Россия входит в Европу: Императрица Елизавета Петровна и война за Австрийское наследство, 1740-1750 - Франсина-Доминик Лиштенан
Шрифт:
Интервал:
Закладка:
Гросс в Париже и в самом деле не сидел сложа руки; глупости и неуместные поступки, совершенные им самим, и многочисленные скандалы, происшедшие по вине сотрудников сто посольства, возмутили французское общественное мнение; впрочем, «выходцы из Московии» оставались «варварами», и это до какой-то степени извиняло их, Дальона же оправдать таким образом было невозможно{499}. В 1745–1746 годах версальский кабинет был заинтересован в том, чтобы избежать вторжения на французскую территорию русского вспомогательного корпуса, и потому был в принципе готов на уступки; между тем противоположная сторона уже все для себя решила. Отсюда — новые недоразумения; русская и французская придворные системы оказались несовместимыми, и это завело обе страны в тупик. В России со времен Петра I господствовала военная иерархия; полномочный министр был приравнен к «генерал-лейтенанту и тайному советнику». Это не мешало ему «приближаться к особе ее величества и говорить с нею», получать приглашения на празднества, иметь честь сидеть за одним столом с членами императорской семьи и участвовать в ее досугах. Членов дипломатического корпуса оповещали о балах, о представлении комедий и опер — «любезность, не принятая при других европейских дворах». Гросс требовал для себя тех же прав и почестей в Версале. Он оскорблялся тем, что полномочным министрам отводили место позади секретарей послов. Он почитал недостойным себя то обстоятельство, что за ним не присылают королевскую карету и что после аудиенции у короля его не провожают офицеры. Еще более возмутительным казалось подданному Елизаветы отсутствие обыкновения представлять дипломатов королю во время его «визитов в часовню»{500}. Письма Гросса, полные жалоб на французские порядки, заставили Бестужева, и без того раздраженного поведением Дальона, ускорить разрыв дипломатических отношений.

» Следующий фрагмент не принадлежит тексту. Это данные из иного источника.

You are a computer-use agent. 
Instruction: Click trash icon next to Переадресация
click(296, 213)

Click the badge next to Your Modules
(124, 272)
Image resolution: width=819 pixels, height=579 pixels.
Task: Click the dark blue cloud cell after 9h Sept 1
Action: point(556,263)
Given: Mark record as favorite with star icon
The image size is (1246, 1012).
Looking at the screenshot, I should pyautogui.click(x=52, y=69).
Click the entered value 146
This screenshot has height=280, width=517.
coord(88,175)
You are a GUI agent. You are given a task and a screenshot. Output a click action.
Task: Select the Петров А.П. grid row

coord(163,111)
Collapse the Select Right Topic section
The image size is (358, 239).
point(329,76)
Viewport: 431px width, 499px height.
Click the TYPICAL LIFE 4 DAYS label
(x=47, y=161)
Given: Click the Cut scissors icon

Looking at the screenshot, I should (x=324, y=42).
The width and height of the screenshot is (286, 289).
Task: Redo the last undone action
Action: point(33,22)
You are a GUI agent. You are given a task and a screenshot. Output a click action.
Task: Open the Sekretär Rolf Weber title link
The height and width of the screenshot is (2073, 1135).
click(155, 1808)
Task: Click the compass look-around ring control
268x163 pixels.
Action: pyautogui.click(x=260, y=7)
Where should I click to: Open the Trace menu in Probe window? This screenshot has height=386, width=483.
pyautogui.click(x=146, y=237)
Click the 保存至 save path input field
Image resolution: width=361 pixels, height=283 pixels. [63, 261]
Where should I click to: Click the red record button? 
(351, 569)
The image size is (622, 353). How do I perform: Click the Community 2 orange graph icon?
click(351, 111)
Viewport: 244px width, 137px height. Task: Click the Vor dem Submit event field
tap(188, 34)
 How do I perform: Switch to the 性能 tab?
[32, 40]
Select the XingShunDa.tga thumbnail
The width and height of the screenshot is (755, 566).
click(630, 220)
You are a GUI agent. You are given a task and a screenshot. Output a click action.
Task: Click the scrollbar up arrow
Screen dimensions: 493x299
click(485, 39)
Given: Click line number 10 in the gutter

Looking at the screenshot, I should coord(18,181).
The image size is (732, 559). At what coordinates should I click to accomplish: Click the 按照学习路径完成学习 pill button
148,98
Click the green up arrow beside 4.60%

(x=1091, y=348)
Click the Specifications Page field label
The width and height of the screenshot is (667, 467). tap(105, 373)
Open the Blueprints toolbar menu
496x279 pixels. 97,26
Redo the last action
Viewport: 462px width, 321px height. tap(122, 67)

Посланники с трудом осваивали церемониал чужой страны по причине исторического недоразумения. Антагонизм между католической страной и православной империей лишь увеличился оттого, что именно благодаря Франции дочь Петра Великого взошла на престол и тем самым получила право притязать на определенное титулование и на определенное положение в ряду других европейских монархов. Совершив переворот, Елизавета не могла не потребовать изменения церемониала, а вследствие этого разрыв двух государств сделался совершенно неизбежным. Восемь лет недоразумений породили множество сожалений и обид. Дипломаты в этот сложный период разрывались между обязанностью исполнять приказы своих государей и собственным жизненным опытом. Ла Шетарди, превысив свои полномочия, заложил основы взаимоотношений между двумя странами, однако он переоценил свои силы и в результате стал одним из инициаторов разрыва. Этот посланник пытался идти своим путем, никому не повинуясь и не следуя установленным правилам; он умел исполнять требования Елизаветы (или делать вид, что их исполняет) и притворяться, что следует директивам Версаля[142]. Он выстроил первый франко-русский союз — недолговечный, ибо основанный на интуиции, изворотливости, интригах и, главное, на умелом использовании мифа о Петре Великом как основателе современной, прогрессивной, европейской империи. К несчастью, ни материального, ни символического подтверждения этот миф не обрел.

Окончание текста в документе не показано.